Reese Witherspoon, 'One of the Most Influential People' in the Book Business

As Reese's Book Club approaches its 100th pick, the New York Times delved into what has made the book club leader "one of the most influential people" in the book business.

Reese Witherspoon

In a story called "Inside Reese Witherspoon's Literary Empire," Witherspoon said her club's monthly choices need to be optimistic and shareable. "Do you close this book and say, 'I know exactly who I want to give it to?' " The picks also have to be books by women, with women at the center of the action who save themselves. "Because that's what women do," she said. "No one's coming to save us."

The club's effects have been striking: "Her book club picks reliably land on the bestseller list for weeks, months or, in the case of Where the Crawdads Sing [by Delia Owen], years," the Times wrote. "In 2023, print sales for the club's selections outpaced those of Oprah's Book Club and Read With Jenna, according to Circana Bookscan, adding up to 2.3 million copies sold."

Begun in 2017, the Reese Book Club made Eleanor Oliphant Is Completely Fine by Gail Honeyman its inaugural pick. The novel "spent 85 weeks on the paperback bestseller list. The club's second pick, The Alice Network [by Kate Quinn], spent nearly four months on the weekly best-seller lists and two months on the audio list. Its third, The Lying Game [by Ruth Ware], spent 18 weeks on the weekly lists."

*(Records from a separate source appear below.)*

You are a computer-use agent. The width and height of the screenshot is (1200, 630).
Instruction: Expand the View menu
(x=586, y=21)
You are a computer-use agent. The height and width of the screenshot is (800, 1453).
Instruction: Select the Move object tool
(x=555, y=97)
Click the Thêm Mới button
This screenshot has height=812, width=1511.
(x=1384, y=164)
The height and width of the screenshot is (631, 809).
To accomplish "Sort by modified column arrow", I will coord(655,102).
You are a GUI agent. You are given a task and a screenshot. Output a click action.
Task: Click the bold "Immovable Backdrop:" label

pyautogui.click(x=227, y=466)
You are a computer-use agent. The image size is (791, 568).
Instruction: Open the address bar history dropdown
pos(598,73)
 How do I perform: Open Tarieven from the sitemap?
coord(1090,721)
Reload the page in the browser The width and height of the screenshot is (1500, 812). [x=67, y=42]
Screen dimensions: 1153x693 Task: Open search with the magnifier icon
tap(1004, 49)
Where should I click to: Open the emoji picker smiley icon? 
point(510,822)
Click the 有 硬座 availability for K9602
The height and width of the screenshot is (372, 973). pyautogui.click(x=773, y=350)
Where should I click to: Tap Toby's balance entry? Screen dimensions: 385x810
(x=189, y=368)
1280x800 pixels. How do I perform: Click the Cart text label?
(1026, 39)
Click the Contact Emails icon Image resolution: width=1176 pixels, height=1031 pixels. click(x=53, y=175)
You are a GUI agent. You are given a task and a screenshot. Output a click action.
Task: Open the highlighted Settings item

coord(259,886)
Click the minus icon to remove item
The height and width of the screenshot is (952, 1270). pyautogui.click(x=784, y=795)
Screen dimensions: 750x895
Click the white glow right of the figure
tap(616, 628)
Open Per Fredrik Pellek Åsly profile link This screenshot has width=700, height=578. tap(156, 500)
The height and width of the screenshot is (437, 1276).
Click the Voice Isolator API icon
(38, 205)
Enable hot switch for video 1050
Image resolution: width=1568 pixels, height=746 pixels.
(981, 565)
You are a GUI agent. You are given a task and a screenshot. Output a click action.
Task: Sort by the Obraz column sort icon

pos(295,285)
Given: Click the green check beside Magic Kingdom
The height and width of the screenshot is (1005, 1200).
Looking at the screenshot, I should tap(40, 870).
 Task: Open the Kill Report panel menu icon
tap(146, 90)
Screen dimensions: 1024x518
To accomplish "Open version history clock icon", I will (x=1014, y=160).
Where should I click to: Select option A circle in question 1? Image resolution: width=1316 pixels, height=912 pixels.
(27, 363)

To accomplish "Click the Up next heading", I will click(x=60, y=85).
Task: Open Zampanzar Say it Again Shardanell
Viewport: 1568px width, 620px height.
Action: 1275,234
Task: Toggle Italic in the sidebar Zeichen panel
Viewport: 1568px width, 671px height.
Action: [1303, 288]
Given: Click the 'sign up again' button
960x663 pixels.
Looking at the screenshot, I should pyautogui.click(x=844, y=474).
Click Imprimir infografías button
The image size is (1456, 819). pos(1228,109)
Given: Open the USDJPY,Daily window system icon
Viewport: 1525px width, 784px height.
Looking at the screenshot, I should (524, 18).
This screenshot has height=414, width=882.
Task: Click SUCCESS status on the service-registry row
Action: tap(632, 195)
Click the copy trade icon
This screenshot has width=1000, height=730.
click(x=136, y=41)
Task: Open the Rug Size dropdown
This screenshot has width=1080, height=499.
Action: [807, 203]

Witherspoon has found what the Times calls "a sweet spot between literary and commercial fiction, with a few essay collections and memoirs sprinkled in. She turned out to be the literary equivalent of a fit model--a reliable bellwether for readers in search of intelligent, discussion-worthy fare, hold the Proust. She wanted to help narrow down the choices for busy readers, she said, 'to bring the book club out of your grandma's living room and online.' "

A small group of people consider titles for the club, and "Nothing makes her happier than getting something out in the world that you might not see otherwise," Jon Baker, one of the group, said about Witherspoon.

One way Witherspoon aims to help create something you might not see otherwise is through the club's Lit Up program, which helps "dynamic, unpublished, diverse women and nonbinary writers" develop their craft and hopefully get published. The program includes an all-expenses-paid retreat to develop a manuscript and learn about the business side of publishing, a three-month mentorship with a published author, meetings with literary agents, and a book launch marketing commitment from Reese's Book Club when the book is published.

This program itself is another great Reese pick.